In summer 2017, Jonathan Spatola-Knoll took up residence at the Salzburg Festival as an awardee of the Vienna Philharmonic’s Ansbacher Fellowship for Young Conductors. He holds a master’s degree in conducting from UC Davis, where he has acted as the assistant conductor for both the symphony orchestra and chorus, and will soon complete his doctorate. He has also served on the faculty at Whitman College as director of orchestras. He has conducted the Richmond Symphony, the Pierre Monteux Festival Orchestra, Whitman College Symphony Orchestra, UC Davis Symphony Orchestra, UNT Symphony Orchestra, University of Oregon Symphony Orchestra, Oregon Camerata, and the Northwest Navy Wind Octet. He has also conducted the UC Davis Chorus, UC Davis Alumni Chorus, UC Davis Early Music Ensemble, Whitman College Chorale and Chamber Singers, European-American Musical Alliance (EAMA) Festival Chorus, and the Richmond Symphony Chorus. In addition, he has recruited full orchestras, choruses, and other ensembles to perform symphonic and operatic repertoire.
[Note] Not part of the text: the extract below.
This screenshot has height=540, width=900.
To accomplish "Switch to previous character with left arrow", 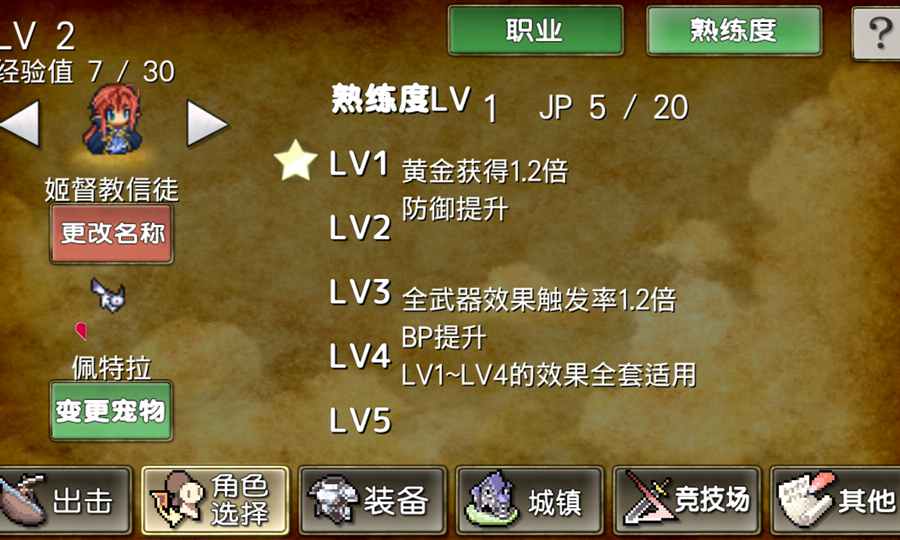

Spatola-Knoll’s principal conducting mentors have included Christian Baldini, Jeffrey Thomas, Jeremy Mims, and Robert Bode. He has also studied under conductors Michael Jinbo, Mark Shapiro, David Itkin, Andrea Pestalozza, Matilda Hofman, James Ross, Marin Alsop, David Jacobs, Neil Varon, Stephen Smith, Erin Freeman, and Gerard Schwarz. Also a musicologist, violist, and collaborative pianist, Spatola-Knoll has served as an accompanist and vocal coach for the Sacramento Opera, the UC Davis Chorus, and St. Martin’s University, where he acted as music director for the opera program. He has held positions of the principal keyboardist and violist for the UC Davis Symphony Orchestra. His dissertation research on nineteenth-century compositional pairings, supervised by Dr. Christopher Reynolds, demonstrates how Romantic-era composers thought beyond the boundaries of what is conventionally considered an individual work to create aesthetically and intertextually linked pieces, and places special emphasis on the music of Weber, Schubert, and Louise Farrenc.
He obtained his Ph.D. in musicology from UC Davis in 2018. He previously studied at Whitman College, where he graduated Phi Beta Kappa with a bachelor’s degree in music (summa cum laude), and is a citizen of the United States and the United Kingdom.